Emma smiled, eyes sparkling. ‘Perhaps you will be seeing more of us. We’ve established an office in London as British importation of champagne has grown astonishingly. My brother will handle most of the day-to-day operations, but we’ll need to check in regularly. Julien’s been talking about a champagne Christmas here in London this year. He wants to give the children the same experience of growing up in both England and France that he had. You and the new baby will be up for visitors by then, I assume?’

Fleur laughed with gratitude. ‘If you’re angling for a Christmas invitation to Rosefields, you’ve got it.’ Jasper’s mother would be in her element with so many children to love, and Orion was perfect uncle material even if he wasn’t quite husband material...yet. She could imagine nothing better, unless it was Antonia being here, too, but that was too much to hope for. They would have barely reached Tahiti by December.

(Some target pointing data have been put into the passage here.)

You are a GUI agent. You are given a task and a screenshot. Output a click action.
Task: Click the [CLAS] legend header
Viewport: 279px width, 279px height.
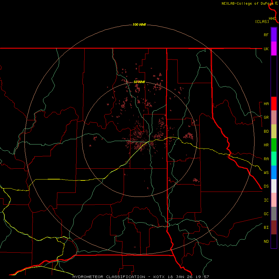tap(262, 21)
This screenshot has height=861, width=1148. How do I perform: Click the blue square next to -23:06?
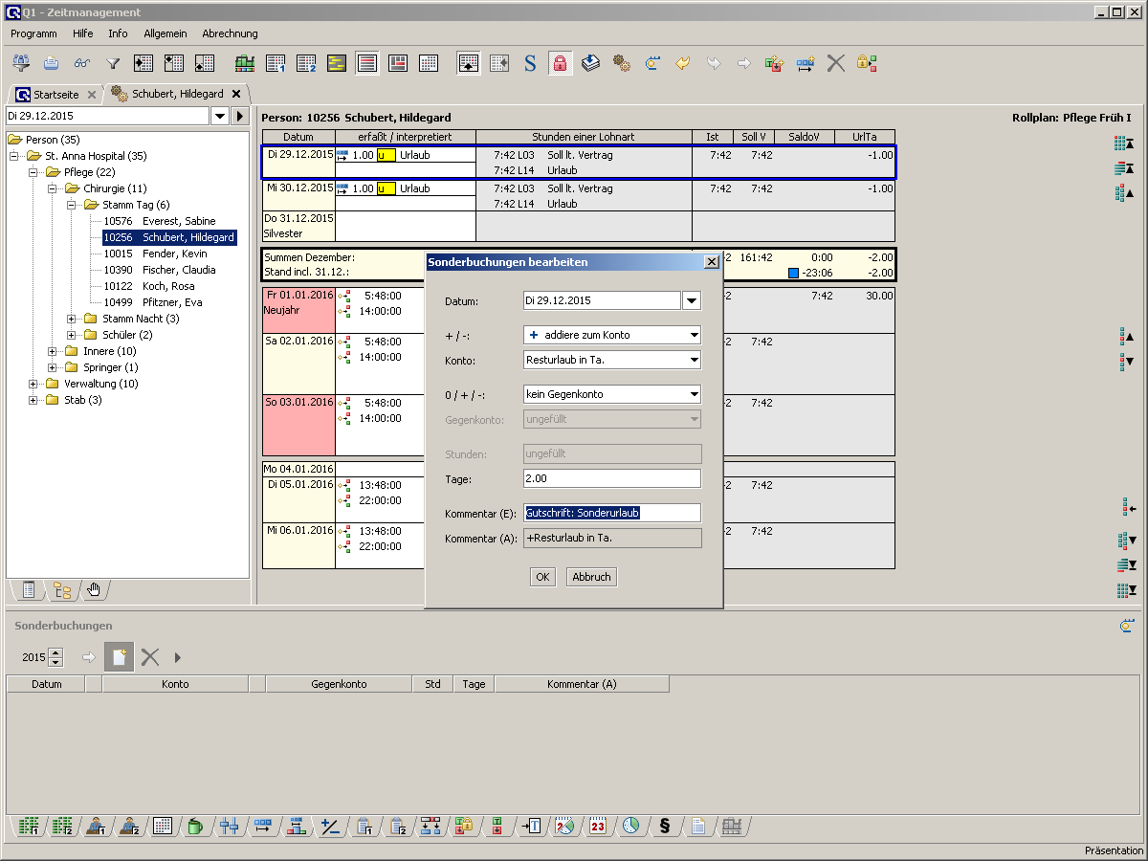(793, 273)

‘Would there be room for one more family?’ Antonia put in with a broad smile. Tahiti agreed with her. ‘Cullen told me today that he’s decided to stay through winter to work with the Duke of Cowden on expanding the South Seas arm of the company. The good news is that we can be together for Christmas. The bad news is that if Cullen is successful, and I know he will be, we won’t be back for another ten years.’ She gave a wistful sigh. ‘Matthieu-Phillippe will be nineteen by then, practically all grown up.’

‘Tahiti is good for you, Antonia. You belong there,’ Fleur consoled.

Antonia smiled. ‘I love it. I wish you could see our house with its thatched roof and bamboo poles and barely any walls. It’s big and airy and unlike anything I ever dreamed I’d live in, and I love it. The water is warm, you can swim all year. It’s a little boy’s perfect playground. I couldn’t imagine Manahau growing up anywhere better. I have everything I want.’

‘I’ll drink to that.’ Fleur raised her lemonade. ‘We are the luckiest of women. We have everything we want.’ Although there’d been a time, long, long ago, when she’d not thought she was lucky at all, that she hadn’t deserved the love of a good man. She was happy to be wrong. Today, she had a man who loved her, who had made her a true partner in that love and in the life they were building together one day after another, through good times and bad. Jasper had been right that night so many years ago when he’d argued for them. They were indeed better together.